**TASK PROMPT**
For this exercise, output the line containing "Viewport: 662px width, 410px" and all lines after it to the end of the records, exactly, with no other content.

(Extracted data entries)

──────────────────────────────

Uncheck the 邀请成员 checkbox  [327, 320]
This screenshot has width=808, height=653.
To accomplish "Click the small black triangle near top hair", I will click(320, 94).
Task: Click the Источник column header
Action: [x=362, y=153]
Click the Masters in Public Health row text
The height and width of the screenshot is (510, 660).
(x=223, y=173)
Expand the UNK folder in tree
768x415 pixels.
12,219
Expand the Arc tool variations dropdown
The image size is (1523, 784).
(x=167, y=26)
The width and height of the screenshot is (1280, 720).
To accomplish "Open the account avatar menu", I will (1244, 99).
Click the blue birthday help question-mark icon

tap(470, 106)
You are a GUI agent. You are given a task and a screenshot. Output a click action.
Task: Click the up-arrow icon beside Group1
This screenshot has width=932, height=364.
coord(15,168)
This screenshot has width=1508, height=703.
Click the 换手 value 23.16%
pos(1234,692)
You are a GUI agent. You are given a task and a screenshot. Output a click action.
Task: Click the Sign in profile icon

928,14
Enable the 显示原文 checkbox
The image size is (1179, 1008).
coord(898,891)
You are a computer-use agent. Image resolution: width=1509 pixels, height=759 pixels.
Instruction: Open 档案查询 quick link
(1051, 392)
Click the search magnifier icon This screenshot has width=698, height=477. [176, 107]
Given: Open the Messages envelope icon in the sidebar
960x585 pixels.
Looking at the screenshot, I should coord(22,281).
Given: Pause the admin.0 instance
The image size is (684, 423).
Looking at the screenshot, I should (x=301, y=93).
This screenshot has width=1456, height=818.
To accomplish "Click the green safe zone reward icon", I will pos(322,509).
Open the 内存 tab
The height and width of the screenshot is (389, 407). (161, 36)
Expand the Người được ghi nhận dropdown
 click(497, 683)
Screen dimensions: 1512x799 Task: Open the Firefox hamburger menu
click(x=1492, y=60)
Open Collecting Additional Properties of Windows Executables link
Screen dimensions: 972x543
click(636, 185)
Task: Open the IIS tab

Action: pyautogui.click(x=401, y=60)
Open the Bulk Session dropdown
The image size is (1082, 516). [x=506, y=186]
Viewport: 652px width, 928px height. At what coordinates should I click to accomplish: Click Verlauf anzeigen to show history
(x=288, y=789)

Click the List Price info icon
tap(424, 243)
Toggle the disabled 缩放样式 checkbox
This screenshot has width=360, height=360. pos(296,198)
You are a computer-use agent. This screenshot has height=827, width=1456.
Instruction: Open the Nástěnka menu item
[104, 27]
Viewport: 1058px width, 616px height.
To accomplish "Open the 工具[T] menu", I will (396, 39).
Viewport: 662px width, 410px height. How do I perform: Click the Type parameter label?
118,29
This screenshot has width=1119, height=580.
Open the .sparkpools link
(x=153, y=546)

──────────────────────────────

**RESPONSE TO THE EXERCISE**
Viewport: 662px width, 410px height. How do I perform: Click the Type parameter label?
118,29
This screenshot has width=1119, height=580.
Open the .sparkpools link
(x=153, y=546)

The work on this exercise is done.